And so I grieve and wait. I grieve that at 34, I have no parents, even though they're both living. I wait for reconciliation with my dad. I hope for heaven for my Mom, and a chance to really know her, without illness.

And I rejoice in the family God has given to me. A husband and three precious boys. This is my moment, my chance to be a part of a *real* family. No small gift.

Ted Gossard said...

Llama Momma, Thanks so much for sharing that. It's wonderful that God has given you a family to live in love with. I know in my own life God has done great things over time; it seems to have taken a long time but it's now so different.

Hopefully through prayer and the love in your family as well as in you, from God, there can be restoration and reconciliation, communion with your parents. We can't give up, though I'm sure I have along the way.
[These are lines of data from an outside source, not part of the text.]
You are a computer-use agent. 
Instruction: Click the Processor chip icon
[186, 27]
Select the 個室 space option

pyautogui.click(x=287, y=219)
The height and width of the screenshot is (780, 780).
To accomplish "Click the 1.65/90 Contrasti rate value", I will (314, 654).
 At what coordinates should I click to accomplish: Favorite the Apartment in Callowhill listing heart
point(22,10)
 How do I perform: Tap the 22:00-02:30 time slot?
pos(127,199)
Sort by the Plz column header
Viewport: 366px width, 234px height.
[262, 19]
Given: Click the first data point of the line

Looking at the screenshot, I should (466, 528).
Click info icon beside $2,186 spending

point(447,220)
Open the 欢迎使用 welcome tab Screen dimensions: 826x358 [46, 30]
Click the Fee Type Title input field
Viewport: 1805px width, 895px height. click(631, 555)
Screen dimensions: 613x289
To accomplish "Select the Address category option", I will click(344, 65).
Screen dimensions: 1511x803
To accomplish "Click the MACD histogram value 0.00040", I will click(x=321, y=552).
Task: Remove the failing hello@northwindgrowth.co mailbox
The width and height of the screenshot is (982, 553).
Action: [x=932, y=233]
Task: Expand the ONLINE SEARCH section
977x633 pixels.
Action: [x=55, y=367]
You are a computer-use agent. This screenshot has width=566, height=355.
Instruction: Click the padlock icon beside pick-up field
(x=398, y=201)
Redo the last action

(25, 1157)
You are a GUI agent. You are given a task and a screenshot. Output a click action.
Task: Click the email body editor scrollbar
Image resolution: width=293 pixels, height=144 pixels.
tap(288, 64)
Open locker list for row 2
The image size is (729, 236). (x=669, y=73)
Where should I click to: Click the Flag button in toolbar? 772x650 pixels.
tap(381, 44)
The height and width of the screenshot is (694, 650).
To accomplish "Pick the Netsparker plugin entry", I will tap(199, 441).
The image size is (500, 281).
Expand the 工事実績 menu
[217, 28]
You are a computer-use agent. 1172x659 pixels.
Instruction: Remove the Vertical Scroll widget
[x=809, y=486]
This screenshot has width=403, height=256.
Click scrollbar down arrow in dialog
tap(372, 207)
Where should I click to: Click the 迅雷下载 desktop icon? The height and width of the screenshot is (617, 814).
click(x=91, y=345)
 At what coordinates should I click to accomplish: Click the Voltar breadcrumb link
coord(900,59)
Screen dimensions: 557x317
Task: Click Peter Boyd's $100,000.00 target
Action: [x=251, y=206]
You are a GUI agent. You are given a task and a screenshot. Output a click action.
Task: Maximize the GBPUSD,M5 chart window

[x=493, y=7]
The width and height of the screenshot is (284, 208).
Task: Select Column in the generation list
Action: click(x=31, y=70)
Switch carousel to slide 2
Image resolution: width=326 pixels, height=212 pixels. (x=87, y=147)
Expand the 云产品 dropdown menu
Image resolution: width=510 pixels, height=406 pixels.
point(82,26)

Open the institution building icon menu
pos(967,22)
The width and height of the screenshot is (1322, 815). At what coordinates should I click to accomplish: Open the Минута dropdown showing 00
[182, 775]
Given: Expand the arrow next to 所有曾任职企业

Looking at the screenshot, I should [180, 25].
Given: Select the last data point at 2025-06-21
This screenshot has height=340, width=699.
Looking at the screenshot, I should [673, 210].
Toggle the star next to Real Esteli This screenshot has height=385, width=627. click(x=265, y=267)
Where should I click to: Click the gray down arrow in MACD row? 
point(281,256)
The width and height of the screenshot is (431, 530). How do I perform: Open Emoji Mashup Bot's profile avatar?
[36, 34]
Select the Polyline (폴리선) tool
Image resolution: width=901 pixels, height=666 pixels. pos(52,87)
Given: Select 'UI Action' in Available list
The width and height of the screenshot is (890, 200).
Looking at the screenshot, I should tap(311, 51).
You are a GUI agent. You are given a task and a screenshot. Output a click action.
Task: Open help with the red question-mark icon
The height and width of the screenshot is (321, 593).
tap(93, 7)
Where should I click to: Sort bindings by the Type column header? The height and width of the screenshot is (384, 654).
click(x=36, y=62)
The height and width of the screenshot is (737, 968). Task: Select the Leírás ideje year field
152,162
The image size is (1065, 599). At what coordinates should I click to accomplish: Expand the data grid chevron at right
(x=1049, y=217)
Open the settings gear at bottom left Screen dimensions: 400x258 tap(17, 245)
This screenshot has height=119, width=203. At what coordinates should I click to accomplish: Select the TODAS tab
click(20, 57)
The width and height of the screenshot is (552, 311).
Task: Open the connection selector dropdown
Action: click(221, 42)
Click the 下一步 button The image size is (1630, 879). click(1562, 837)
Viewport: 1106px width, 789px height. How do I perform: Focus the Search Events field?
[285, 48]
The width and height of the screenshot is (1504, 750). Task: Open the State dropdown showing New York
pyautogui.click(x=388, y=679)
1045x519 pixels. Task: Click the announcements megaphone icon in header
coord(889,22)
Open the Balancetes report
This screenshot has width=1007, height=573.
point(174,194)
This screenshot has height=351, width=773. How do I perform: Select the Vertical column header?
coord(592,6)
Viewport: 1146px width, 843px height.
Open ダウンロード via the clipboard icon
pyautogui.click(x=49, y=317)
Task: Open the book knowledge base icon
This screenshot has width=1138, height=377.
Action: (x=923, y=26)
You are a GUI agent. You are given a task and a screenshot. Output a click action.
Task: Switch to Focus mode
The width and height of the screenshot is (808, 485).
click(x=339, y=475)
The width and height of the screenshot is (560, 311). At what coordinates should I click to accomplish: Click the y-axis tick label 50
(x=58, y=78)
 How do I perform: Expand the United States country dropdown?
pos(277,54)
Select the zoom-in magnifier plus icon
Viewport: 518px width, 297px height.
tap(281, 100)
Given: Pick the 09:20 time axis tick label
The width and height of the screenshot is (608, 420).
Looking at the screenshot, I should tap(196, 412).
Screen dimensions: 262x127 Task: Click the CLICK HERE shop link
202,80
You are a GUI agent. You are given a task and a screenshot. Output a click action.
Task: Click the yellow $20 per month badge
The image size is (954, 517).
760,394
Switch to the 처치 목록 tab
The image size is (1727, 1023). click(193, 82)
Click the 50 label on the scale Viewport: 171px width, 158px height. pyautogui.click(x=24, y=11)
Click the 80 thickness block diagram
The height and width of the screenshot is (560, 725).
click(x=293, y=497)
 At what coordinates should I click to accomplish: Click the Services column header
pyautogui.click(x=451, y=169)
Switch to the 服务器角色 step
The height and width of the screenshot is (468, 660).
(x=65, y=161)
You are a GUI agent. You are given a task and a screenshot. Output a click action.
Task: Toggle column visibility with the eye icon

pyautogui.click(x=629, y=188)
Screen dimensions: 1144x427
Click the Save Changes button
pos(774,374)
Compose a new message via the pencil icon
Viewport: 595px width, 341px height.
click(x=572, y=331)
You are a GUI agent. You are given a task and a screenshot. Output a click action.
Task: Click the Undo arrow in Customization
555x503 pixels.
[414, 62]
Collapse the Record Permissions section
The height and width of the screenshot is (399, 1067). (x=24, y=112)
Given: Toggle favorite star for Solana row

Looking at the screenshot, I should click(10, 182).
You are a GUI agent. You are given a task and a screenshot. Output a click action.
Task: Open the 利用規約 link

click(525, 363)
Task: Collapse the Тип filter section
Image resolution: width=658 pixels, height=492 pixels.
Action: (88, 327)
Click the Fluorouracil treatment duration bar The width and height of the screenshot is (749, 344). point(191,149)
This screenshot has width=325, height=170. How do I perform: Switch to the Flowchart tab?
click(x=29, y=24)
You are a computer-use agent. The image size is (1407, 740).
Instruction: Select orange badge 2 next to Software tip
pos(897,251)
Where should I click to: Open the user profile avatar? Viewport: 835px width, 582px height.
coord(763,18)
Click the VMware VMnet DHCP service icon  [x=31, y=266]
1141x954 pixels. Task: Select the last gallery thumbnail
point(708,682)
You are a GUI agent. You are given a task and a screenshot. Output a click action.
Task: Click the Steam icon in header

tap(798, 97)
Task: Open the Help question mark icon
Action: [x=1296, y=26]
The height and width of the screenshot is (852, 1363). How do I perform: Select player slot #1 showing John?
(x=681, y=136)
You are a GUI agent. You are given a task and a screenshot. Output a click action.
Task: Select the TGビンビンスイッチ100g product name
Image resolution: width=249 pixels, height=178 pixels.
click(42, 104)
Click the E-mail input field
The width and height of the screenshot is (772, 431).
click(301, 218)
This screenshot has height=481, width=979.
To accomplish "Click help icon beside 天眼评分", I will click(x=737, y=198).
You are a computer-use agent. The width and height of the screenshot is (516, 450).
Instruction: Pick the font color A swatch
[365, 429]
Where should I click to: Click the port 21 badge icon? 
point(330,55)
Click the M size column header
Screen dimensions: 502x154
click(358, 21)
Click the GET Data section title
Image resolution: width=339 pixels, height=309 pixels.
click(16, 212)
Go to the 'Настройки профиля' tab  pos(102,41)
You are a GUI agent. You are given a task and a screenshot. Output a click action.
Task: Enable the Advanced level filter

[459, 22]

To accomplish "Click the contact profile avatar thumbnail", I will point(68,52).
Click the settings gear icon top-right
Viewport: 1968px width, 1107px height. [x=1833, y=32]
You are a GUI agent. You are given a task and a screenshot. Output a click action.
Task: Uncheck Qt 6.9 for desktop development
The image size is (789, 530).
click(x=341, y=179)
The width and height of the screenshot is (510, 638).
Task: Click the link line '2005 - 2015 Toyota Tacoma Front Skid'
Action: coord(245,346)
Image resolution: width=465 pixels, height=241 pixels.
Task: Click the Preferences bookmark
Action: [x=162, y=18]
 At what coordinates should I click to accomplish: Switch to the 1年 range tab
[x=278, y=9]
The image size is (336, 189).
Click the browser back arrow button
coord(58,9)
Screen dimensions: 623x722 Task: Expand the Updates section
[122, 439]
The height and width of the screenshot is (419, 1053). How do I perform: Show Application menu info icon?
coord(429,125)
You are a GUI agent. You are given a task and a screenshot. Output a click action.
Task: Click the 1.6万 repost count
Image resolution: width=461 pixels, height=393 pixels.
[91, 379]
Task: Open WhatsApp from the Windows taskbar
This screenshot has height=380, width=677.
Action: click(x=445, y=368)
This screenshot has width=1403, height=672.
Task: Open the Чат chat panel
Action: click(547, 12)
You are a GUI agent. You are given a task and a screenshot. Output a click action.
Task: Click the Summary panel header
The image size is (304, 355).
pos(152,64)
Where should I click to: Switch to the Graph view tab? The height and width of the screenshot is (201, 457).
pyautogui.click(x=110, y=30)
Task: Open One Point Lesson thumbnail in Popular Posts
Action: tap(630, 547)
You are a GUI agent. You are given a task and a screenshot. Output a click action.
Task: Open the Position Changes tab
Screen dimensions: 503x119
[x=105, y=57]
Your thoughts remind me of what Joseph went through: different, yet similar.

Llama Momma said...

Thank you, Ted.

To grieve and yet have hope; to grieve and not be consumed by it -- these are my goals.

God is good.

Motu said...

I find much strength in solitude. For much of my life, I've shunned close friendships. Yet, as you put it, "Life is so relational." As I've grown and matured, after getting married and having 2 small kids and solitude goes out the window, I'm beginning to see the value of having relationships (funny, I just posted on the importance of friendship before I read this post). Not only in what I can receive from others, but more importantly what I can give to others. And one of the things I can give is the acceptance of other's imperfections, knowing full well that I too am flawed. We might grieve at the imperfections, but love will help us wait. Because in wait we will find grace and mercy at work in others and in ourselves. Perhaps this is the harmonious dance of love we all need to join . Thanks for a great post Ted.

Ted Gossard said...

Monica, Thanks, and thanks for sharing your own experience and thoughts.

I too like solitude though I find that I like company now more than before. I need both.

Accepting one another as Christ accepts us because of his coming and special work for us we're now remembering, is helpful and hopeful. You said it well.

I look forward to reading your post. I happen to have a full day today, so may not be online until much later.